Your assignment: Retype the passage on Andrew Talansky's cycling career word for word.

A native of New York raised in Miami, Andrew Talansky enjoyed success as a high school runner. But at 17 cycling drew his interest. He never looked back.
At Lees-McRae College in North Carolina, he won the national collegiate championships in 2008 as a freshman. Hooked, he moved to Italy to race at the professional level and bounced between Europe and the U.S., posting impressive results in 2010. This included winning the Under-23 National Time Trial Championship in 2010 and placing second in the prestigious Tour de l’Avenir in France. Rung-by-rung he continued climbing the ladder of sport. He scored his first professional win at the 2012 Tour de l’Ain, winning the points jersey, scoring a stage win, and taking the overall. He finished second in the Tour de Romandie, also claiming the best young rider jersey. Talansky also made a stunning debut in a Grand Tour, the Vuelta a Espana, finishing seventh overall.
The hits kept on coming with a top 10 overall in the Tour de France (2013), second at Paris-Nice (2013), victory at the Criterium du Dauphine (2014), a national time trial championship (2015), 5th overall in the Vuelta Espana (2016), and stage wins in the Tour of Utah and the Tour of California, with overall third place finishes in both events.

Extracted records:
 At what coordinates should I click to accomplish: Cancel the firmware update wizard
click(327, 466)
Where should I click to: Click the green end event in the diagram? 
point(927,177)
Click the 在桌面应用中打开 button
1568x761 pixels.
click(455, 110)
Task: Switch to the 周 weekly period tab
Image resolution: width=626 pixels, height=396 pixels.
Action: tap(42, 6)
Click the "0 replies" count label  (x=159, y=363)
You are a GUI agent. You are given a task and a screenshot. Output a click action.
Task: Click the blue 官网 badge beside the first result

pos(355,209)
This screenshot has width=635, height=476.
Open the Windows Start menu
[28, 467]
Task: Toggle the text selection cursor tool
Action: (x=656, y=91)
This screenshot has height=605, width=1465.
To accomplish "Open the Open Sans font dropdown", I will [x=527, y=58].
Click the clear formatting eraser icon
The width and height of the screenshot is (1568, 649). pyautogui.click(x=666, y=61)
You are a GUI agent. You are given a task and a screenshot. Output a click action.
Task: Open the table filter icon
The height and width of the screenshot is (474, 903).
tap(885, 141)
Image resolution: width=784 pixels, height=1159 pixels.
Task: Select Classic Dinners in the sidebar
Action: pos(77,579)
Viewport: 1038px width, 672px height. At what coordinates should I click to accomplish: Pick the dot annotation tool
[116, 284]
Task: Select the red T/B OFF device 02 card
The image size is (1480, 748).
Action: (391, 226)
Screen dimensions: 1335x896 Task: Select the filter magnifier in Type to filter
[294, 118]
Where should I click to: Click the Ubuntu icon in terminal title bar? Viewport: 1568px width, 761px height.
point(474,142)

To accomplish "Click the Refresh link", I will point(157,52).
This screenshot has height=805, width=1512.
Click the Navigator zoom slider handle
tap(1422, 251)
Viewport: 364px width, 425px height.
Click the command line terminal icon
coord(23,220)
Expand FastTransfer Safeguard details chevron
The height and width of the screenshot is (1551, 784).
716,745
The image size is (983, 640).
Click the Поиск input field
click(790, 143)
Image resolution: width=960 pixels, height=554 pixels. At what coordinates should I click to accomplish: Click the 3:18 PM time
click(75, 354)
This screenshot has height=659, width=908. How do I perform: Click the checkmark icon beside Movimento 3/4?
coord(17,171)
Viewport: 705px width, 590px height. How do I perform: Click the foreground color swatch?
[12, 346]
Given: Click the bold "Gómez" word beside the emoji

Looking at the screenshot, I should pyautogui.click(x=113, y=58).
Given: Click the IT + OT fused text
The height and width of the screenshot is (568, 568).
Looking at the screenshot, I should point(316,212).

Response box:
A native of New York raised in Miami, Andrew Talansky enjoyed success as a high school runner. But at 17 cycling drew his interest. He never looked back.
At Lees-McRae College in North Carolina, he won the national collegiate championships in 2008 as a freshman. Hooked, he moved to Italy to race at the professional level and bounced between Europe and the U.S., posting impressive results in 2010. This included winning the Under-23 National Time Trial Championship in 2010 and placing second in the prestigious Tour de l’Avenir in France. Rung-by-rung he continued climbing the ladder of sport. He scored his first professional win at the 2012 Tour de l’Ain, winning the points jersey, scoring a stage win, and taking the overall. He finished second in the Tour de Romandie, also claiming the best young rider jersey. Talansky also made a stunning debut in a Grand Tour, the Vuelta a Espana, finishing seventh overall.
The hits kept on coming with a top 10 overall in the Tour de France (2013), second at Paris-Nice (2013), victory at the Criterium du Dauphine (2014), a national time trial championship (2015), 5th overall in the Vuelta Espana (2016), and stage wins in the Tour of Utah and the Tour of California, with overall third place finishes in both events.